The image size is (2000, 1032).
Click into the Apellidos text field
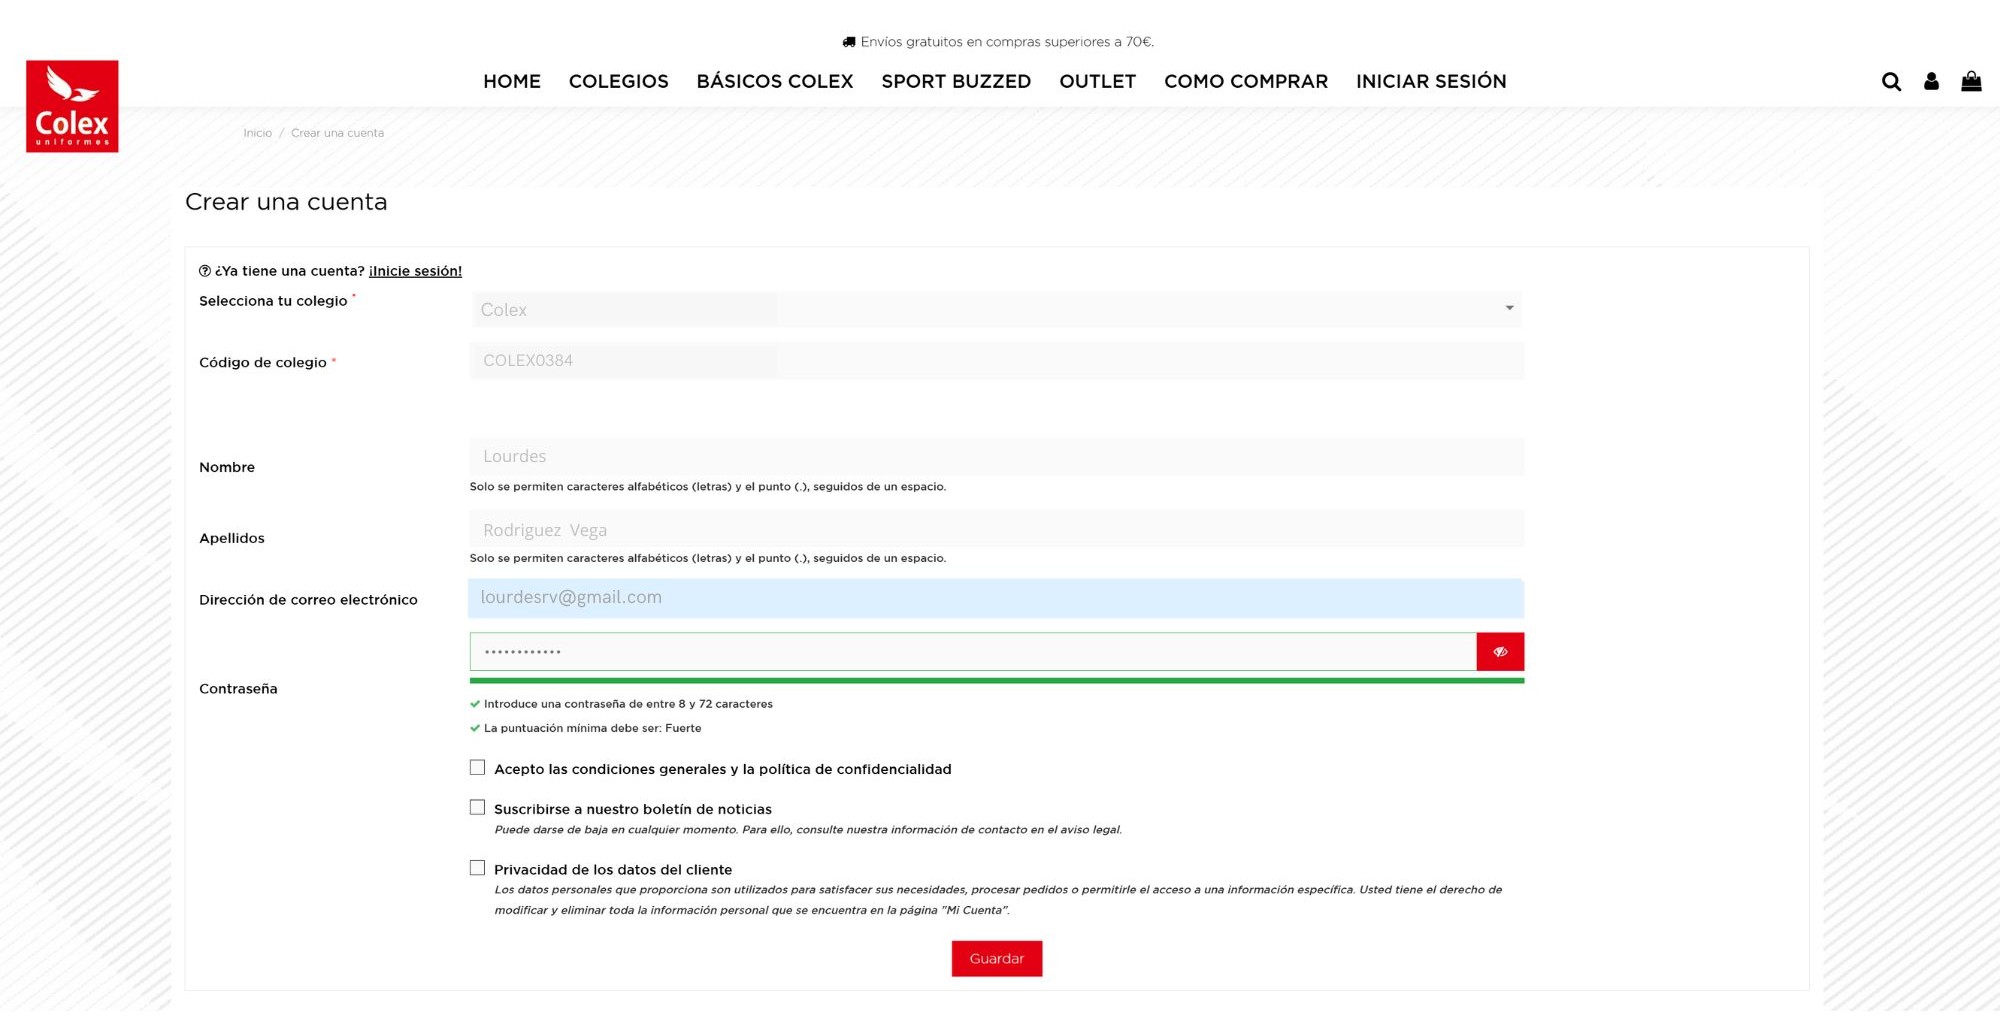click(x=996, y=530)
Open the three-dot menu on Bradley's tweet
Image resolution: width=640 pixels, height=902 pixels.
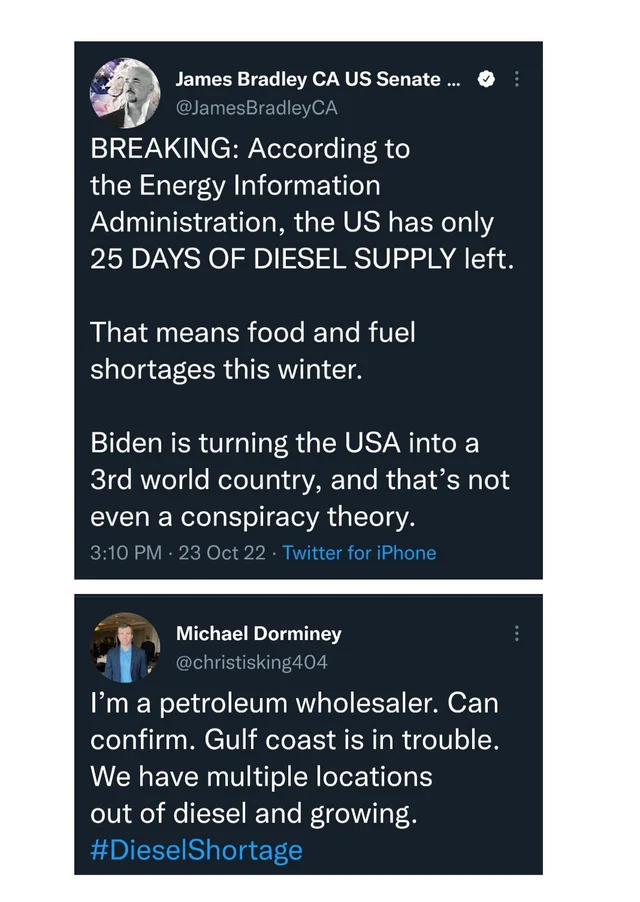pyautogui.click(x=516, y=78)
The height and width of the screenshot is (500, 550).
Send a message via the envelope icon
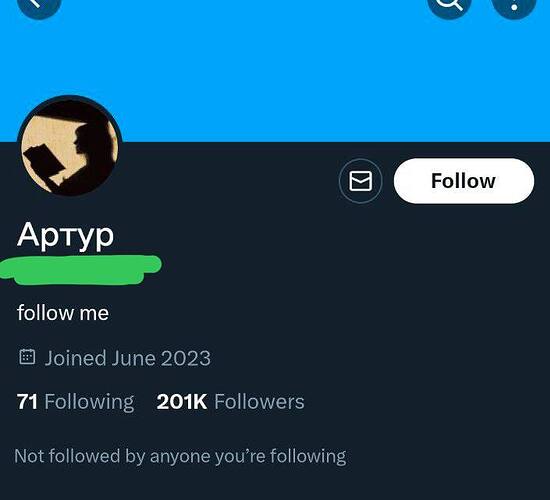(360, 181)
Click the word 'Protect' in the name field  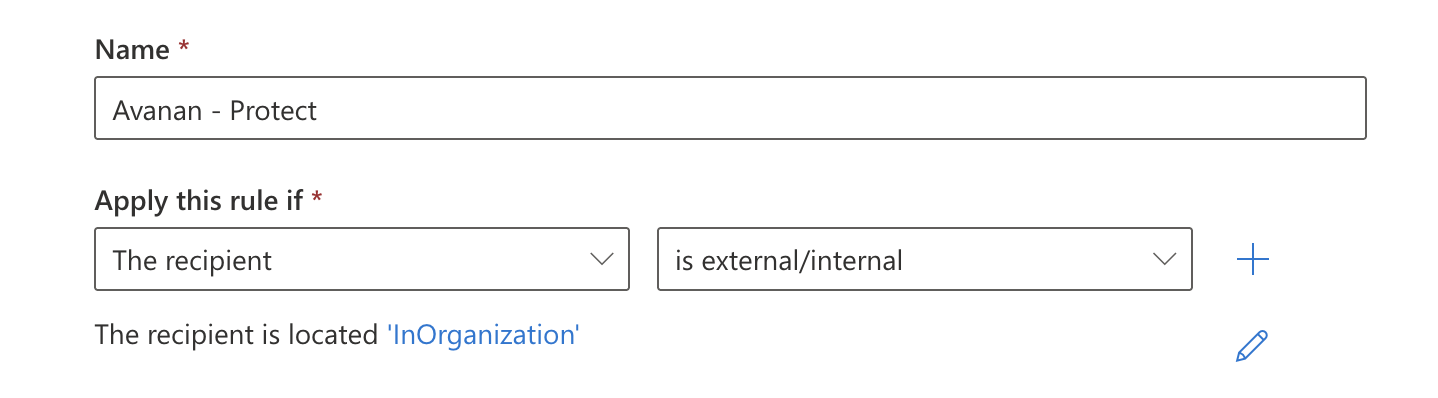(273, 109)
··········
▶ **THE TASK**:
Reproduce only the lines from the first line of the listing above up to and including the line that holds "The height and". Omit the pictures.

▶ **ANSWER**:
The image size is (2000, 1032).
Click into the Apellidos text field
click(x=996, y=530)
Open the three-dot menu on Bradley's tweet
Image resolution: width=640 pixels, height=902 pixels.
pyautogui.click(x=516, y=78)
The height and width of the screenshot is (500, 550).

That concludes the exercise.